安くて長持ち、見た目もかわいい「菊の花」

安くて長持ち、見た目もかわいい「菊の花」

部屋の中を快適に、居心地よく整えるコツって、意外にささいなことが出発点だったりします。

たとえば玄関先やリビング、寝室の一角が散らかっていたら、まず目に見える場所だけでも、きれいにしてみる。

隅々まで毎日掃除を!といわれるとイヤになっちゃいますが、目に映る場所をちょっと片付けるだけで、ほっとくつろげる空間になったりするのです。

そして片付いたその場所に、花を飾ってみましょう。たった1本でも、花があるとないとでは大違い。

部屋が片付いていれば、インテリアにも気が回るし、花を飾ったりキャンドルを灯したり、というやる気も出るものです。

逆にいうと「常に花を飾りたくなるような一角」を保つことが、居心地のいい空間をつくり出す出発点なのかもしれません。

美しいバラや豪華な百合、めずらしい品種の花や、枝ものをゴージャスに楽しむのも素敵ですが、日常的に花を飾るなら、安くて手入れが簡単で、持ちがいいことが重要になってきます。

というわけで、今回おすすめしたいのは菊。安くて長持ち、そしてとても愛らしい。日常使いにぴったりの花です。

菊の花は多様です。色はもちろん、形もさまざま。

古来、観賞用として愛されてきた「大菊(一輪菊とも呼ばれます)」は、中央の一輪だけを残して周りのつぼみは摘み取るそうで、これを一輪挿しに、すっと生けると凛とした美しさが際立ちます。

こちらは大菊よりも一回り小振りな「スプレー菊」。つぼみを摘まず、花を小枝状(スプレー spray)にたくさん咲かせます。スプレーマムとも呼ばれ、「マム」は菊を表す英語「chrysanthemum」の最後のmum(マム)から来ています。

スプレーマムは、仏花などの用途で一年中安価に出回るし、花の数が多いので、1本だけでもにぎやか。1枝ずつ小分けにして小さな花瓶に飾るのもおすすめです。

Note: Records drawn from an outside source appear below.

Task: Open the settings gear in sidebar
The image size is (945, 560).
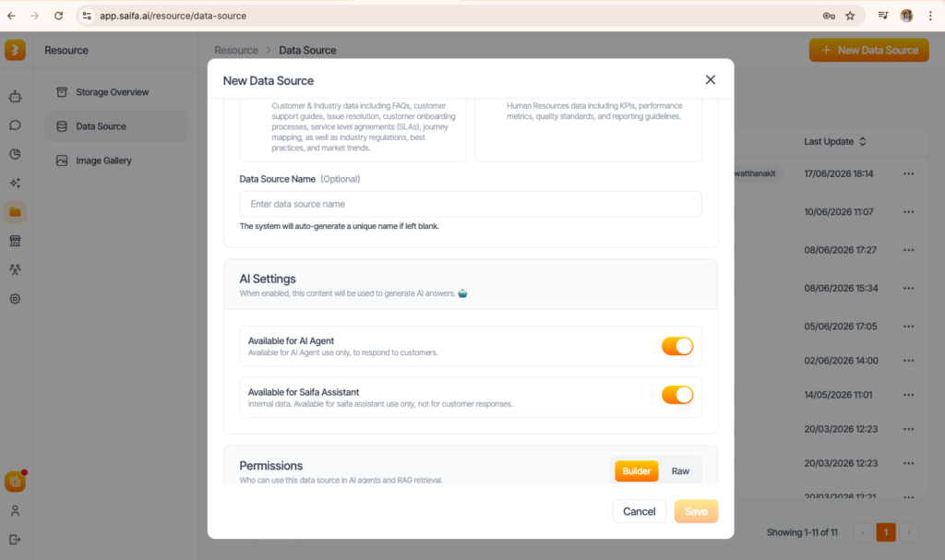Action: [15, 298]

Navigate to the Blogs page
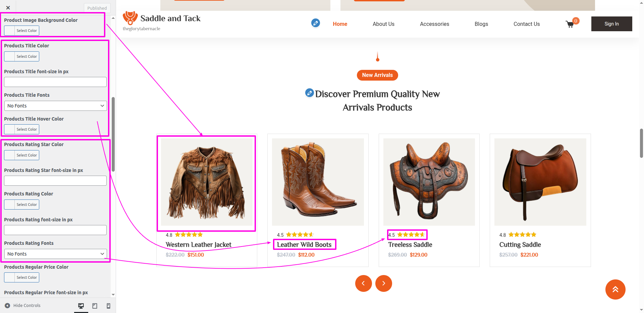(x=481, y=24)
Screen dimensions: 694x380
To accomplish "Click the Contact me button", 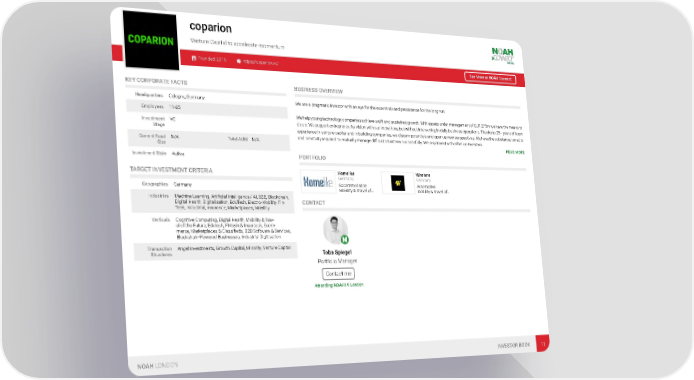I will pyautogui.click(x=338, y=274).
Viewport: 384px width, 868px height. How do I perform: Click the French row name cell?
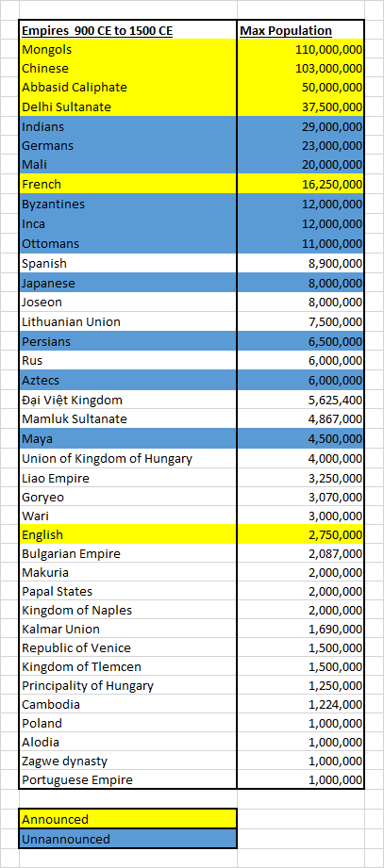coord(128,184)
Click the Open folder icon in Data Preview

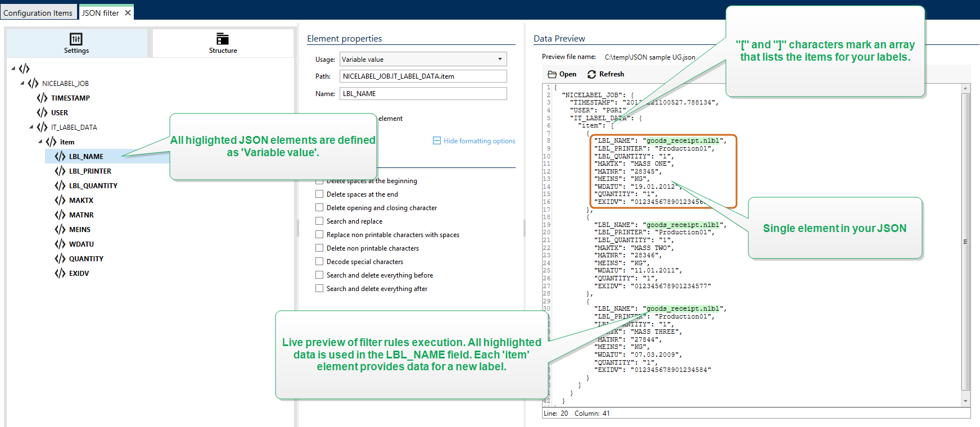(x=552, y=74)
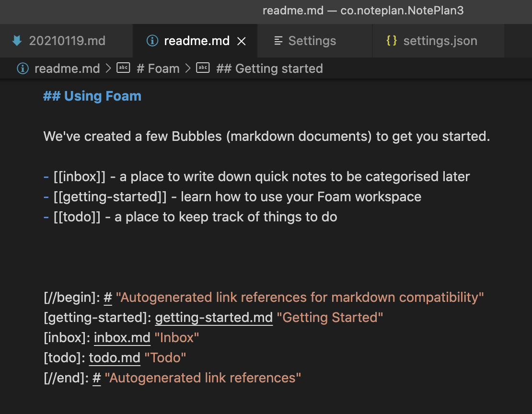Click the abc symbol icon before # Foam

coord(123,68)

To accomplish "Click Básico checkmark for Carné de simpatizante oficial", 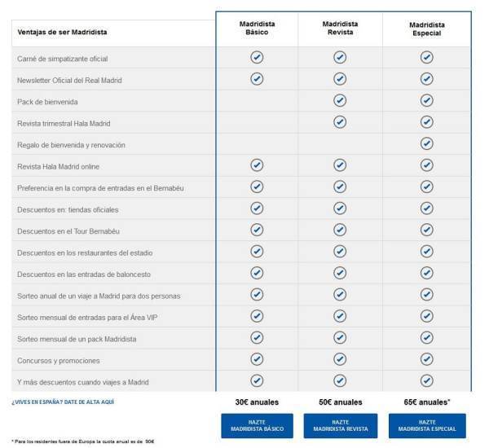I will [x=257, y=57].
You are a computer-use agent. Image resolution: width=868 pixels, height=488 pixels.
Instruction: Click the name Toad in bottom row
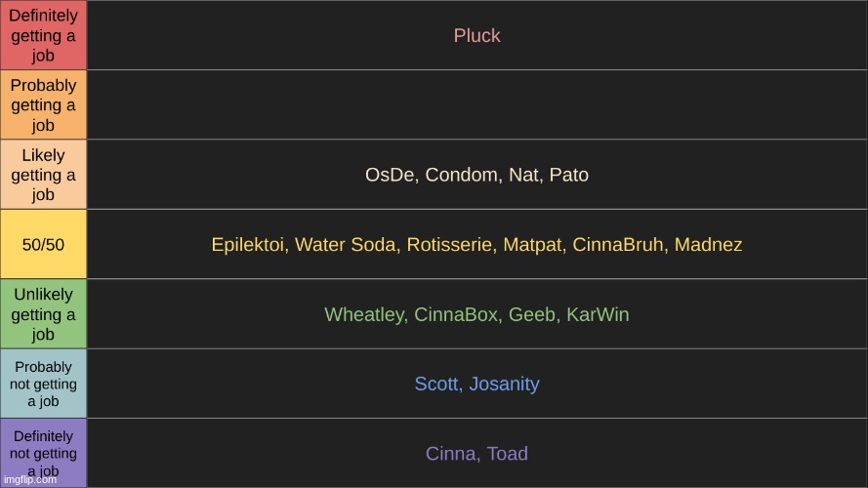(x=507, y=454)
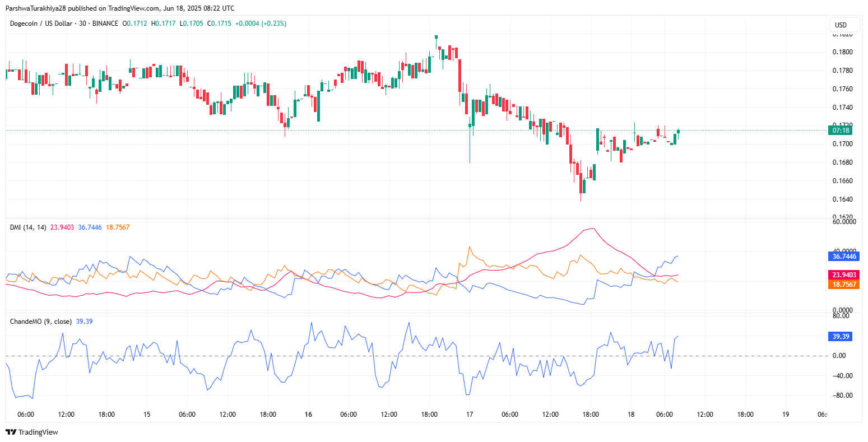Open the USD currency selector

click(841, 25)
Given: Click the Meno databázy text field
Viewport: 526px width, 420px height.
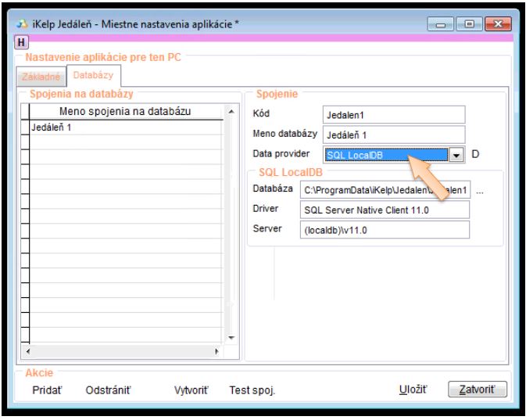Looking at the screenshot, I should point(393,135).
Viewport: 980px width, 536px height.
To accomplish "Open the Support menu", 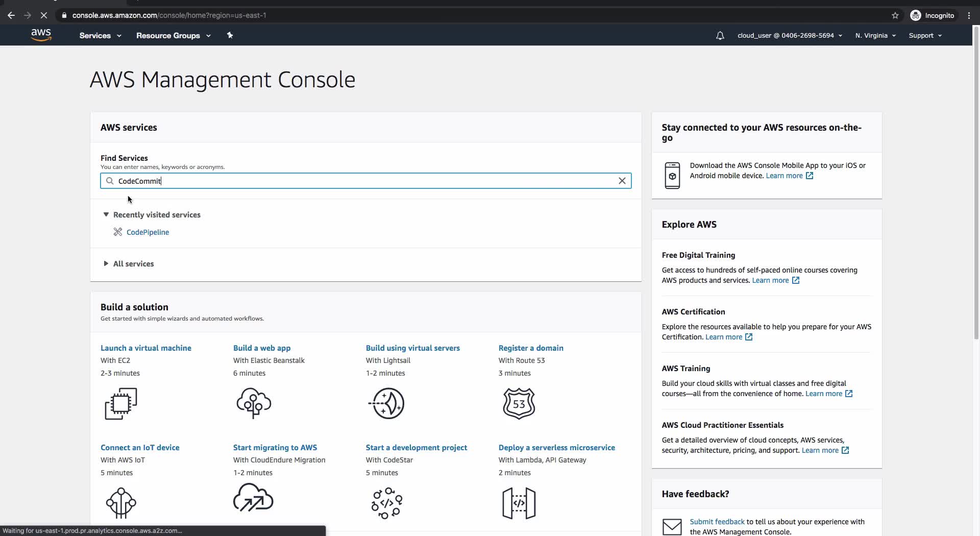I will point(925,36).
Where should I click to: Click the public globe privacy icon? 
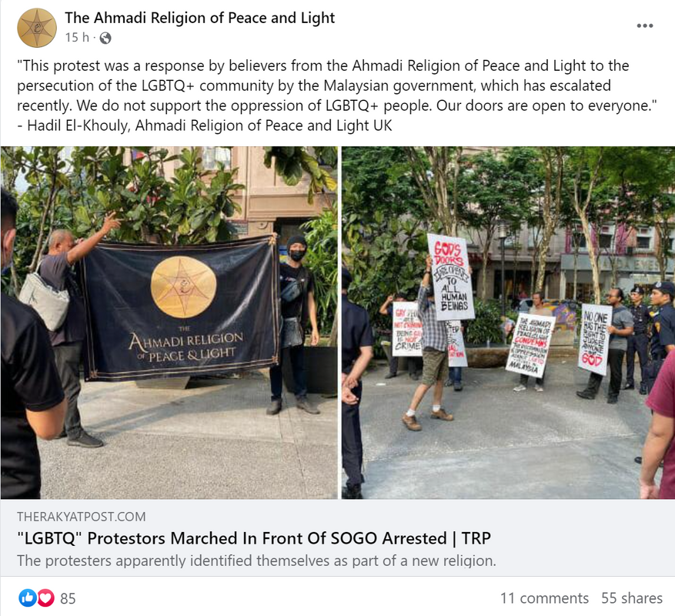pos(105,39)
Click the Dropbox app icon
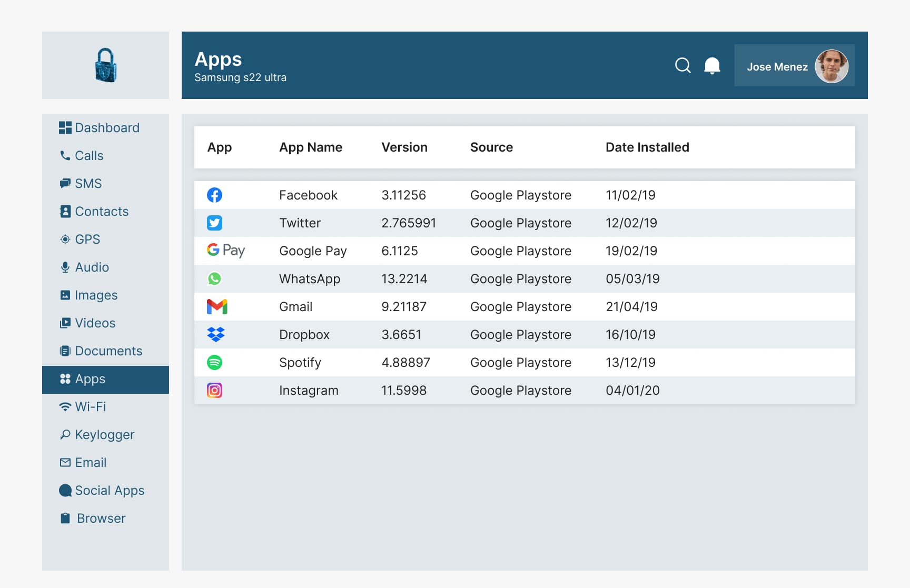Image resolution: width=910 pixels, height=588 pixels. pyautogui.click(x=215, y=335)
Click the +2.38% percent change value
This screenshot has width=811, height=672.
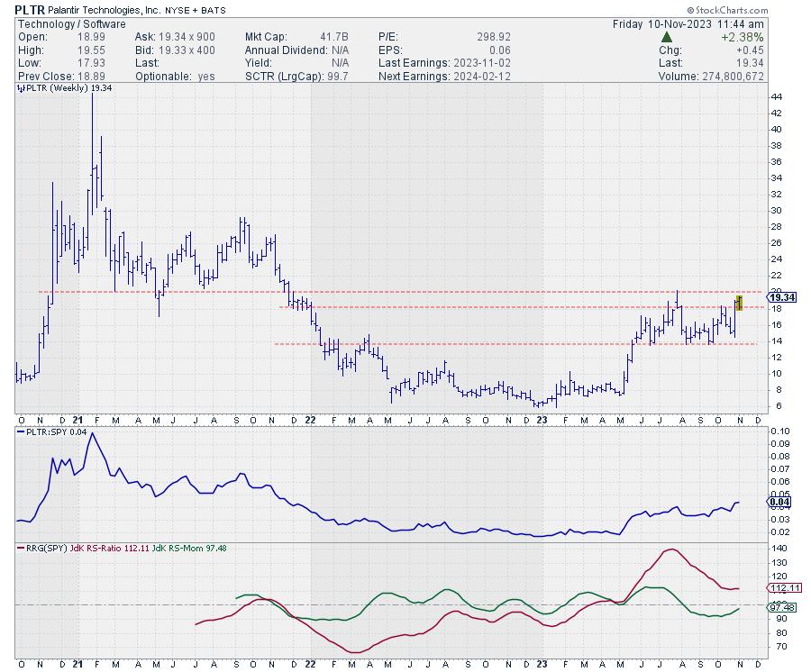pyautogui.click(x=744, y=37)
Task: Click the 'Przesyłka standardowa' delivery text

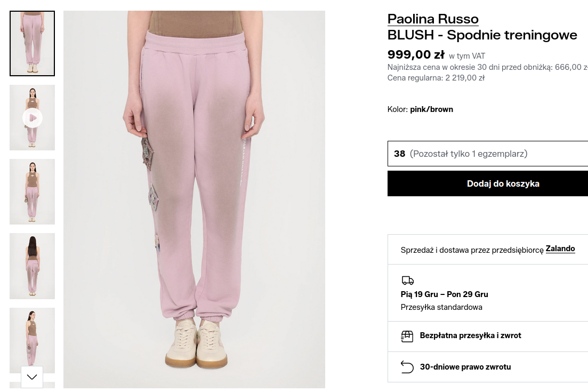Action: coord(441,307)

菊は安いだけでなく、長持ちするのも特長です。たとえば一番上の写真の白い菊は、買って1ヶ月近く経ったものですが、まだまだきれい。たいてい葉っぱから枯れていくので、それは適当に落とし、花も枯れた部分だけ切り落とせば、けっこう長持ちします。

まんまるな形が愛らしいポンポン咲きの菊。ポンポン菊、ピンポンマムなどとも呼ばれます。

1本だけ生けてもかわいいし、写真のように茎の長さを互い違いにして数本生けるのも素敵。葉っぱをもっと落として、ポンポンポンと花だけを小さな花瓶に生けるのもかわいらしいです。

1cmちょっとの小さな花を咲かせるこちらも、菊の仲間。ナツシロギクという和名を持つ、マトリカリアの一種です。

マトリカリアは白や黄色が多いですが、最近はグリーンも人気。一重咲き、八重咲き、ポンポン咲きなど花の形もいろいろです。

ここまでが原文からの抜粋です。